Answer these questions from the passage on custom vGPU resource provider traits:
1. What prefix must every custom trait begin with?
2. Which characters may the trait name contain?
3. Which option can be repeated to add more traits to a resource provider?
==== Provided passage
10.3. Creating a custom vGPU resource provider trait

You can create custom resource provider traits for each vGPU type that your RHOSP environment supports. You can then create flavors that your cloud users can use to launch instances on hosts that have those custom traits. Custom traits are defined in uppercase letters, and must begin with the prefix CUSTOM_. For more information on resource provider traits, see Filtering by resource provider traits.

Procedure

  1. Create a new trait:

    (overcloud)$ openstack --os-placement-api-version 1.6 trait \
     create CUSTOM_<TRAIT_NAME>
    • Replace <TRAIT_NAME> with the name of the trait. The name can contain only the letters A through Z, the numbers 0 through 9 and the underscore "_" character.
  2. Collect the existing resource provider traits of each host:

    (overcloud)$ existing_traits=$(openstack --os-placement-api-version 1.6 resource provider trait list -f value <host_uuid> | sed 's/^/--trait /')
  3. Check the existing resource provider traits for the traits you require a host or host aggregate to have:

    (overcloud)$ echo $existing_traits
  4. If the traits you require are not already added to the resource provider, then add the existing traits and your required traits to the resource providers for each host:

    (overcloud)$ openstack --os-placement-api-version 1.6 \
     resource provider trait set $existing_traits \
     --trait CUSTOM_<TRAIT_NAME> \
     <host_uuid>
    • Replace <TRAIT_NAME> with the name of the trait that you want to add to the resource provider. You can use the --trait option more than once to add additional traits, as required.
========
==== Data entries
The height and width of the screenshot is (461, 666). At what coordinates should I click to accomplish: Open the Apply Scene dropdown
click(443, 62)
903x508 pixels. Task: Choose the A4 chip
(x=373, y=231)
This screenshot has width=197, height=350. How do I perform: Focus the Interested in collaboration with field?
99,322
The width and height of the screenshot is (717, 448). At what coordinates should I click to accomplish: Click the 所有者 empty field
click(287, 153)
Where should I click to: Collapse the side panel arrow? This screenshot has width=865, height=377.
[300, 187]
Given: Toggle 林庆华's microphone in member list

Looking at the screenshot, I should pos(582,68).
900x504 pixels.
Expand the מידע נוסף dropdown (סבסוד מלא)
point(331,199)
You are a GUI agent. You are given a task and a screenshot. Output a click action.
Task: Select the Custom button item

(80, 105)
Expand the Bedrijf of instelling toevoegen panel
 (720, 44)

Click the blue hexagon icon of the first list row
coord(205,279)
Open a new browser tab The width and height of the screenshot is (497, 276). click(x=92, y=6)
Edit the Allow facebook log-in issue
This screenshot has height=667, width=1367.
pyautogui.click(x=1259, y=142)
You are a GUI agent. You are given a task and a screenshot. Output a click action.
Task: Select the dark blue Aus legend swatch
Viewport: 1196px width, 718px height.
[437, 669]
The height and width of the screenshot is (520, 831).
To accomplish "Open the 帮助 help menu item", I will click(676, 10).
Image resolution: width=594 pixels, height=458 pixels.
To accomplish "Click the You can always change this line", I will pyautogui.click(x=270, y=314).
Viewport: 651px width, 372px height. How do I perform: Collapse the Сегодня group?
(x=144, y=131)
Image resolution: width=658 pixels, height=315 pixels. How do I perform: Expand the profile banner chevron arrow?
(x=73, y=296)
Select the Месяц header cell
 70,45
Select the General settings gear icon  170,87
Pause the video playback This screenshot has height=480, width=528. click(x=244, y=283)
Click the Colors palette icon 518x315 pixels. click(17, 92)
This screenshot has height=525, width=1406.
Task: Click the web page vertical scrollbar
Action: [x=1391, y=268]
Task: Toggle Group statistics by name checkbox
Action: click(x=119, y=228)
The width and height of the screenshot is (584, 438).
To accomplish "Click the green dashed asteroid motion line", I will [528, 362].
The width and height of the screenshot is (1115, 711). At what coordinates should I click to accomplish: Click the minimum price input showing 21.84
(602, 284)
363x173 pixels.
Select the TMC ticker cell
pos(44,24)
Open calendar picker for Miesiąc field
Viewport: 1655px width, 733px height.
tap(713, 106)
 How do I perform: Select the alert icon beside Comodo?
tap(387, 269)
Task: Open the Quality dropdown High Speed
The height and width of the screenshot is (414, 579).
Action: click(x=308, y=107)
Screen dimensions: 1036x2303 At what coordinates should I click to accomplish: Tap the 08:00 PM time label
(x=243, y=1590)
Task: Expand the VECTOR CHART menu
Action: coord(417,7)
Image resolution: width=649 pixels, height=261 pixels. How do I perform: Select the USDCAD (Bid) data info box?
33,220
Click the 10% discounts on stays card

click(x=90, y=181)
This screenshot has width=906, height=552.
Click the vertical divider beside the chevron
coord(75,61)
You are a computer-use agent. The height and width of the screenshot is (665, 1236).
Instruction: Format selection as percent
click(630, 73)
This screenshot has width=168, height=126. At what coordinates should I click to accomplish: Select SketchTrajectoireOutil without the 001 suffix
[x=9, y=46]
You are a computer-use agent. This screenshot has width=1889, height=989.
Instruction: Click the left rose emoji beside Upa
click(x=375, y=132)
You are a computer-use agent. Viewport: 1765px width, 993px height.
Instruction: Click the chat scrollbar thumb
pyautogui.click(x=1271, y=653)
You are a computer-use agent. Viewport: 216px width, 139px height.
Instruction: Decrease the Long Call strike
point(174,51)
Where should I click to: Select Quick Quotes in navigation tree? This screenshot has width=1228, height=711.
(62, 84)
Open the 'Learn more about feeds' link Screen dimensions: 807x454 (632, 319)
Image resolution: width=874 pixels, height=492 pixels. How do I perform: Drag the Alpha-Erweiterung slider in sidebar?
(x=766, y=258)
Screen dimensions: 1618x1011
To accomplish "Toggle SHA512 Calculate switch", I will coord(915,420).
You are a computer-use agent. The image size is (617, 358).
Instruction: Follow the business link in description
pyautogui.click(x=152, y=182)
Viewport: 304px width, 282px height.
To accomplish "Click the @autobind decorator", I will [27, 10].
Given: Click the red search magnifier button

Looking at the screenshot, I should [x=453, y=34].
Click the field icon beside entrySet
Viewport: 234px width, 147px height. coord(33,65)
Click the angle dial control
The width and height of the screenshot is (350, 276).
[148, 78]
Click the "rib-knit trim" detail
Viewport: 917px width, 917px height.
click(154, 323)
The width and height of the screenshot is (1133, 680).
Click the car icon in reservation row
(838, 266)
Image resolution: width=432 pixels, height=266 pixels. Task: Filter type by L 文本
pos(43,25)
========
### Finished task
1. CUSTOM_
2. Only the letters A through Z, the numbers 0 through 9, and the underscore "_" character.
3. The --trait option.